TASK INSTRUCTIONS: Reproduce the listing below verbatim.
● ● ●
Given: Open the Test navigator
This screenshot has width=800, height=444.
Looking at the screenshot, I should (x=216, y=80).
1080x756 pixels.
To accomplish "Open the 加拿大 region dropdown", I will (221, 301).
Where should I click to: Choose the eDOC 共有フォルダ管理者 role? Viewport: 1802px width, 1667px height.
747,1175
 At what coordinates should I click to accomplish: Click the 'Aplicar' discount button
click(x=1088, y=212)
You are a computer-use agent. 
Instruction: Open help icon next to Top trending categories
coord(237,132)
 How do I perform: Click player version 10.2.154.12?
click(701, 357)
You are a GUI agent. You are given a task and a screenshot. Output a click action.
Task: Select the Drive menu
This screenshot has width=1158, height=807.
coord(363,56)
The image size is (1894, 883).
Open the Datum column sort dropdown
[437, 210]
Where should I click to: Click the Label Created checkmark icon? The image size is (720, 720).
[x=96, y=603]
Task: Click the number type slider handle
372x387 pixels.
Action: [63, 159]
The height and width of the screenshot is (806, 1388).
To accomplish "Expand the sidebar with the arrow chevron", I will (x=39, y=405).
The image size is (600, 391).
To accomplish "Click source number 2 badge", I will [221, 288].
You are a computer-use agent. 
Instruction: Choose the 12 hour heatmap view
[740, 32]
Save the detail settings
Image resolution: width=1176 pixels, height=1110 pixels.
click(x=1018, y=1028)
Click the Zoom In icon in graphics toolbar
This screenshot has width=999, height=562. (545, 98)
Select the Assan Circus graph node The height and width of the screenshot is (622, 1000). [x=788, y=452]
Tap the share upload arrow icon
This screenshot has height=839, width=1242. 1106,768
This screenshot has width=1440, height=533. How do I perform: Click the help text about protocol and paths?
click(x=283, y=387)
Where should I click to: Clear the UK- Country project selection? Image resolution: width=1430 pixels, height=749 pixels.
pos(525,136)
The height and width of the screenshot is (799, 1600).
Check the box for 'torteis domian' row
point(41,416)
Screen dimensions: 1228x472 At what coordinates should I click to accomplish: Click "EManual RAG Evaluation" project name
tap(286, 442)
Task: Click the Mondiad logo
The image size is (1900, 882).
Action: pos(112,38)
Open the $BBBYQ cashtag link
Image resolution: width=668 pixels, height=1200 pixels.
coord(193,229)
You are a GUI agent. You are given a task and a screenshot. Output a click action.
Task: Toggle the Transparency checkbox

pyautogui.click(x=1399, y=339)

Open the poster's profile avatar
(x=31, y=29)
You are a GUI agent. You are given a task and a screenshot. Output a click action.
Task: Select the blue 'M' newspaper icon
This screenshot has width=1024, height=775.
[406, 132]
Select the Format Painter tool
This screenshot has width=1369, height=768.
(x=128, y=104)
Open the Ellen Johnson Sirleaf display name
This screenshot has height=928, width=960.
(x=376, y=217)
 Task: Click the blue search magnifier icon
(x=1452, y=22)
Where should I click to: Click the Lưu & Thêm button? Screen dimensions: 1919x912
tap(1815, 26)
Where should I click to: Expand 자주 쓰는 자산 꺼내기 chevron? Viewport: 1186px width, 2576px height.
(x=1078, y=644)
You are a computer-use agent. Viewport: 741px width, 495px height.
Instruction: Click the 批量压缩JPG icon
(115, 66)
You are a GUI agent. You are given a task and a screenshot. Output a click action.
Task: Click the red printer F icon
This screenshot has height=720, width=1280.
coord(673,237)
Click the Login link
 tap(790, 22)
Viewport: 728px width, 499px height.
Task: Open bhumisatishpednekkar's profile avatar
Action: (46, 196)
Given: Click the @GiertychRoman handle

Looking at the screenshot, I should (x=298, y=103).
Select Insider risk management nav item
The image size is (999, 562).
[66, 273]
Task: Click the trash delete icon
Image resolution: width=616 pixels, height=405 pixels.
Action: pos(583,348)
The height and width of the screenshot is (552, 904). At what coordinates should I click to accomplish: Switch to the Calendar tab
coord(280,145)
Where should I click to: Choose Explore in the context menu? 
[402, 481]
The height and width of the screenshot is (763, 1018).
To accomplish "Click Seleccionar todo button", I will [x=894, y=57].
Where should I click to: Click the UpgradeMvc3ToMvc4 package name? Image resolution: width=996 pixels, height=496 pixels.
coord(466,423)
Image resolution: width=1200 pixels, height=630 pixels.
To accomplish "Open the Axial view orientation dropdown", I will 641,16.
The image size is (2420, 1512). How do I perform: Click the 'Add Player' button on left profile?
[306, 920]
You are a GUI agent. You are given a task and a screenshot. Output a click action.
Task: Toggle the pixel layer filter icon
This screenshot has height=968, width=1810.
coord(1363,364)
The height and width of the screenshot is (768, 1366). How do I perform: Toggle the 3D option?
● ● ●
ANSWER TO THE PROBLEM:
Given: Open the Test navigator
This screenshot has width=800, height=444.
Looking at the screenshot, I should (x=216, y=80).
1080x756 pixels.
To accomplish "Open the 加拿大 region dropdown", I will (221, 301).
Where should I click to: Choose the eDOC 共有フォルダ管理者 role? Viewport: 1802px width, 1667px height.
747,1175
 At what coordinates should I click to accomplish: Click the 'Aplicar' discount button
click(x=1088, y=212)
You are a computer-use agent. 
Instruction: Open help icon next to Top trending categories
coord(237,132)
 How do I perform: Click player version 10.2.154.12?
click(701, 357)
You are a GUI agent. You are given a task and a screenshot. Output a click action.
Task: Select the Drive menu
This screenshot has width=1158, height=807.
coord(363,56)
The image size is (1894, 883).
Open the Datum column sort dropdown
[437, 210]
Where should I click to: Click the Label Created checkmark icon? The image size is (720, 720).
[x=96, y=603]
Task: Click the number type slider handle
372x387 pixels.
Action: [63, 159]
The height and width of the screenshot is (806, 1388).
To accomplish "Expand the sidebar with the arrow chevron", I will (x=39, y=405).
The image size is (600, 391).
To accomplish "Click source number 2 badge", I will [221, 288].
You are a computer-use agent. 
Instruction: Choose the 12 hour heatmap view
[740, 32]
Save the detail settings
Image resolution: width=1176 pixels, height=1110 pixels.
click(x=1018, y=1028)
Click the Zoom In icon in graphics toolbar
This screenshot has width=999, height=562. (545, 98)
Select the Assan Circus graph node The height and width of the screenshot is (622, 1000). [x=788, y=452]
Tap the share upload arrow icon
This screenshot has height=839, width=1242. 1106,768
This screenshot has width=1440, height=533. How do I perform: Click the help text about protocol and paths?
click(x=283, y=387)
Where should I click to: Clear the UK- Country project selection? Image resolution: width=1430 pixels, height=749 pixels.
pos(525,136)
The height and width of the screenshot is (799, 1600).
Check the box for 'torteis domian' row
point(41,416)
Screen dimensions: 1228x472 At what coordinates should I click to accomplish: Click "EManual RAG Evaluation" project name
tap(286, 442)
Task: Click the Mondiad logo
The image size is (1900, 882).
Action: pos(112,38)
Open the $BBBYQ cashtag link
Image resolution: width=668 pixels, height=1200 pixels.
coord(193,229)
You are a GUI agent. You are given a task and a screenshot. Output a click action.
Task: Toggle the Transparency checkbox

pyautogui.click(x=1399, y=339)

Open the poster's profile avatar
(x=31, y=29)
You are a GUI agent. You are given a task and a screenshot. Output a click action.
Task: Select the blue 'M' newspaper icon
This screenshot has width=1024, height=775.
[406, 132]
Select the Format Painter tool
This screenshot has width=1369, height=768.
(x=128, y=104)
Open the Ellen Johnson Sirleaf display name
This screenshot has height=928, width=960.
(x=376, y=217)
 Task: Click the blue search magnifier icon
(x=1452, y=22)
Where should I click to: Click the Lưu & Thêm button? Screen dimensions: 1919x912
tap(1815, 26)
Where should I click to: Expand 자주 쓰는 자산 꺼내기 chevron? Viewport: 1186px width, 2576px height.
(x=1078, y=644)
You are a computer-use agent. Viewport: 741px width, 495px height.
Instruction: Click the 批量压缩JPG icon
(115, 66)
You are a GUI agent. You are given a task and a screenshot. Output a click action.
Task: Click the red printer F icon
This screenshot has height=720, width=1280.
coord(673,237)
Click the Login link
 tap(790, 22)
Viewport: 728px width, 499px height.
Task: Open bhumisatishpednekkar's profile avatar
Action: (46, 196)
Given: Click the @GiertychRoman handle

Looking at the screenshot, I should (x=298, y=103).
Select Insider risk management nav item
The image size is (999, 562).
[66, 273]
Task: Click the trash delete icon
Image resolution: width=616 pixels, height=405 pixels.
Action: pos(583,348)
The height and width of the screenshot is (552, 904). At what coordinates should I click to accomplish: Switch to the Calendar tab
coord(280,145)
Where should I click to: Choose Explore in the context menu? 
[402, 481]
The height and width of the screenshot is (763, 1018).
To accomplish "Click Seleccionar todo button", I will [x=894, y=57].
Where should I click to: Click the UpgradeMvc3ToMvc4 package name? Image resolution: width=996 pixels, height=496 pixels.
coord(466,423)
Image resolution: width=1200 pixels, height=630 pixels.
To accomplish "Open the Axial view orientation dropdown", I will 641,16.
The image size is (2420, 1512). How do I perform: Click the 'Add Player' button on left profile?
[306, 920]
You are a GUI agent. You are given a task and a screenshot. Output a click action.
Task: Toggle the pixel layer filter icon
This screenshot has height=968, width=1810.
coord(1363,364)
The height and width of the screenshot is (768, 1366). How do I perform: Toggle the 3D option?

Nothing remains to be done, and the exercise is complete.